By Philip Blenkinsop and Anita Komuves

BUDAPEST (Reuters) -The European Union’s goal of boosting competitiveness to catch up with rivals the United States and China has gained fresh urgency after Donald Trump’s election win, Mario Draghi said on Friday, as doubts increase that the bloc is up to the task.

Trump warned before his U.S. presidential victory that the 27-nation bloc will have to “pay a big price” for not buying enough American exports and has threatened 10% tariffs on all U.S. imports.

Former European Central Bank chief Draghi, speaking at an EU summit before presenting his report on EU competitiveness to EU leaders on Friday, said the sense of crisis had deepened.

“The sense of urgency today is greater than it was a week ago,” he told reporters on Friday.

He spoke about the U.S. election, but could have said the same about the European Union itself after the collapse of the German government on Wednesday. Given French President Emmanuel Macron’s domestic problems, the Franco-German engine normally driving the EU is weakened if not broken.

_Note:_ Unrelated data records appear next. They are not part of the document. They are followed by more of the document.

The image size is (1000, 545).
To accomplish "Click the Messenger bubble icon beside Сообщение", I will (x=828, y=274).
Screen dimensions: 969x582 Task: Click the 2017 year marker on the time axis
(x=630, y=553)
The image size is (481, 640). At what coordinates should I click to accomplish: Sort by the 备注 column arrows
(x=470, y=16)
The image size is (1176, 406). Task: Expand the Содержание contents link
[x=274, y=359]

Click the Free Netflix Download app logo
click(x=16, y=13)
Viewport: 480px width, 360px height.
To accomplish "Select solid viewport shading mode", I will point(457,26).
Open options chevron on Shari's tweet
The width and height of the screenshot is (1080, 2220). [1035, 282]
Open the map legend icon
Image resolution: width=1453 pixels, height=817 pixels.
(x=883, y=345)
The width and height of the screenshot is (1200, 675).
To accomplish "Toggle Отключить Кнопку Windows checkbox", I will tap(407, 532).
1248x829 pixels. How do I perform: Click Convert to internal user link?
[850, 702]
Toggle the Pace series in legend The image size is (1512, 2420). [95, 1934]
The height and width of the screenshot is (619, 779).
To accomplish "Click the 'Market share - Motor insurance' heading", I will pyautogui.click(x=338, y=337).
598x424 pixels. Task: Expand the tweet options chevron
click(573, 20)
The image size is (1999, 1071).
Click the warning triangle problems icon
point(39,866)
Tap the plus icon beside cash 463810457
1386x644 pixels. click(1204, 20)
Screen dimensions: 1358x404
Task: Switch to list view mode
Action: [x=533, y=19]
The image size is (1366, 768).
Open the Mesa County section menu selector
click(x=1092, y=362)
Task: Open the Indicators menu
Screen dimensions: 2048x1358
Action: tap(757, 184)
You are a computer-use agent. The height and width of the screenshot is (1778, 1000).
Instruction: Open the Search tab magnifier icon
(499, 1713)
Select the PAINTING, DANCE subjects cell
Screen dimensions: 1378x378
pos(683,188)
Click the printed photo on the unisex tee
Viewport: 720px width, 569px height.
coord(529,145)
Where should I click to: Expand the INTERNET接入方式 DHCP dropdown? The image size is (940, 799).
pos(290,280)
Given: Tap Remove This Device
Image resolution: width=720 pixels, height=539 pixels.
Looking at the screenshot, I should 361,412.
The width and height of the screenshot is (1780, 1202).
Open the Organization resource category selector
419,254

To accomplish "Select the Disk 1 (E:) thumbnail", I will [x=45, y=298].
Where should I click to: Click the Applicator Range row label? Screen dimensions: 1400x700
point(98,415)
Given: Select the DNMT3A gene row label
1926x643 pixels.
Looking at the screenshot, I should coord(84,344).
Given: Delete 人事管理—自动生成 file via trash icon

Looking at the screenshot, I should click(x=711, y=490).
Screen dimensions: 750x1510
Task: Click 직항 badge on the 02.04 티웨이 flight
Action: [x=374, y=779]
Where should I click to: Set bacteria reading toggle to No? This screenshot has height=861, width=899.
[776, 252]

The European Union is falling behind rivals in the green and digital transition due to factors including limited innovation, red tape, high energy prices and dependence on China for critical raw materials.

EU leaders signed off on the “Budapest Declaration” on Friday, a long to-do list with deadlines for a deeper single market, more capital for investments and a unified energy market.

European Commission chief Ursula von der Leyen said her new EU executive would outline plans in its first 100 days to help industry reach carbon neutrality by 2050 and make proposals to broaden the EU single market by June.

Draghi has said the bloc needs additional investment of 750-800 billion euros per year, but frugal EU countries have already taken issue with the idea that some of this should come from joint EU assets.

On Friday, Draghi said the most urgent thing to do was not joint funding, but to tackle fragmentation of the single market and of capital markets.

But discussions on a Capital Markets Union (CMU) have dragged on for a decade because of entrenched national interests, different business cultures and regulations in EU members.

Current ECB chief Lagarde said the bloc must move urgently to create a unified system to steer private savings to innovative firms at scale and consider “new methodologies” to achieve this, officials briefed on the discussions said.

It is just the sort of issue a Franco-German consensus could drive to the finish line, but the two are at odds over a French idea to allow a small group of countries to press ahead.

Belgian Prime Minister Alexander De Croo said the EU needed to pull together ahead of Trump’s return to the White House, explain to him the impact of a tariff war and discuss the economic behaviour of their common competitor China.

However, Lucas Guttenberg, senior adviser at think tank Bertelsmann Stiftung, was not impressed.

“In response to the election of Donald Trump, EU leaders come up with a technocratic word salad that says nothing, provides no direction and doesn’t hurt anyone,” he said in a social media post on X.